Quote only the span from the first line of the entries to the line containing "Cookie Preferences (187, 1886)", both ends kept. Leave every picture out.

(Records to use Opens)

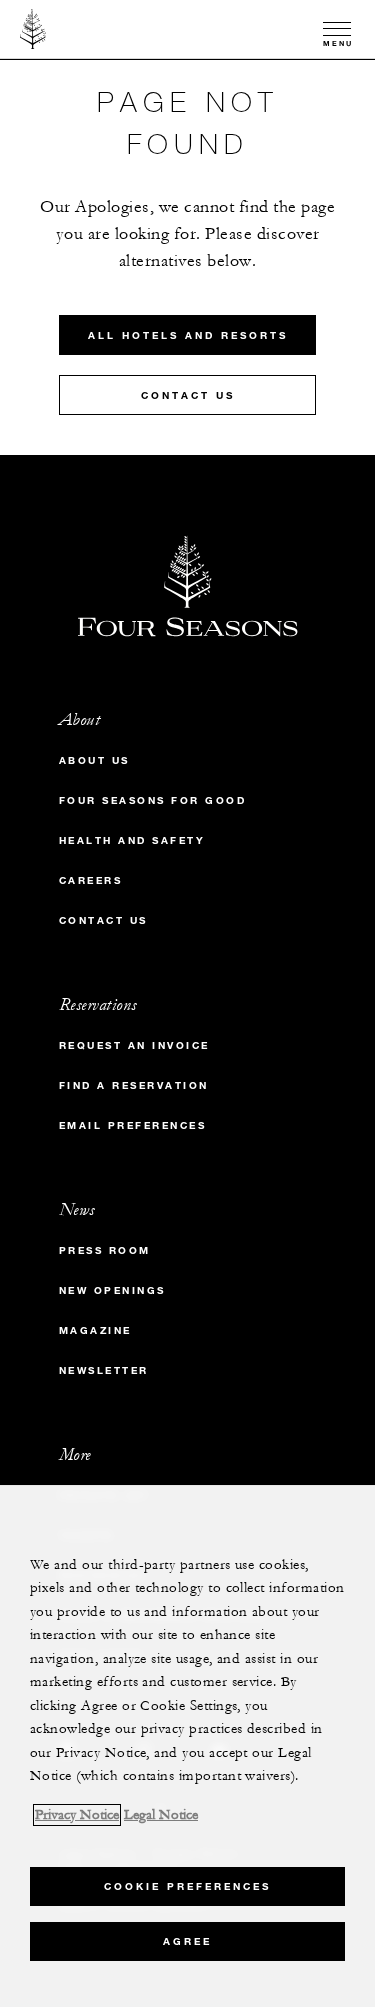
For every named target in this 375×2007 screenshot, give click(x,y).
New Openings (112, 1290)
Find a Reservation (134, 1085)
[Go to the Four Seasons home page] (33, 29)
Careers (91, 880)
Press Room (105, 1250)
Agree (187, 1941)
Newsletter (104, 1370)
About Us (94, 760)
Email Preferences (133, 1125)
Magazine (95, 1330)
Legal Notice (161, 1815)
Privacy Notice (77, 1815)
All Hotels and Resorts (188, 335)
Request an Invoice (134, 1045)
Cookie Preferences (187, 1886)
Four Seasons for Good (153, 800)
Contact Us (188, 395)
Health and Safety (132, 840)
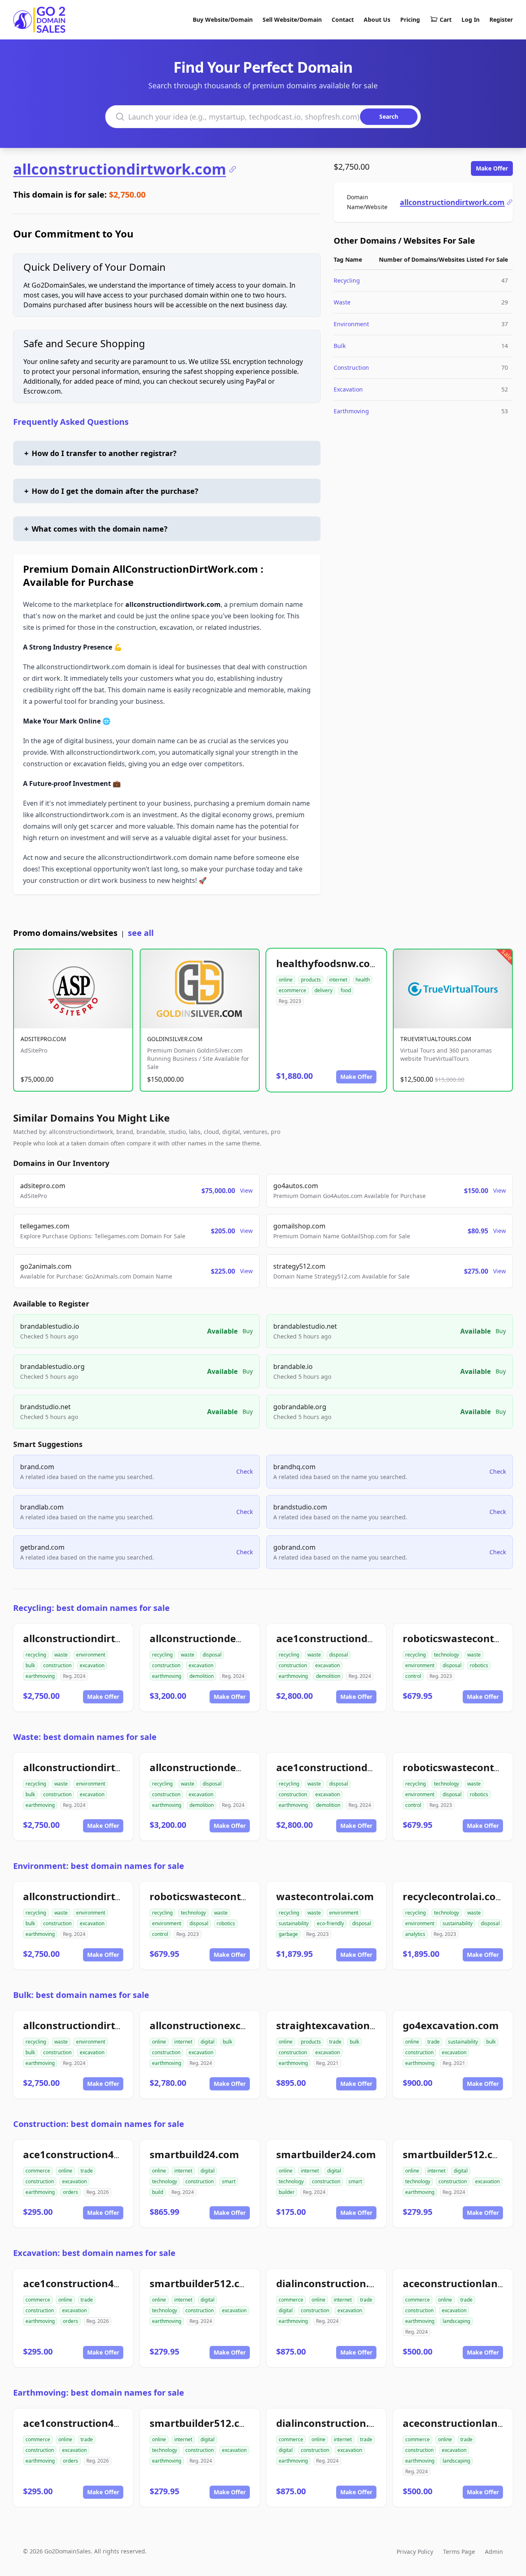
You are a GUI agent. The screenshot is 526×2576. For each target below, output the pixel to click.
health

(Records to use Closes)

* [Result of this exercise]
For every named target in this 375×2007 screenshot, give click(x,y).
New Openings (112, 1290)
Find a Reservation (134, 1085)
[Go to the Four Seasons home page] (33, 29)
Careers (91, 880)
Press Room (105, 1250)
Agree (187, 1941)
Newsletter (104, 1370)
About Us (94, 760)
Email Preferences (133, 1125)
Magazine (95, 1330)
Legal Notice (161, 1815)
Privacy Notice (77, 1815)
All Hotels and Resorts (188, 335)
Request an Invoice (134, 1045)
Cookie Preferences (187, 1886)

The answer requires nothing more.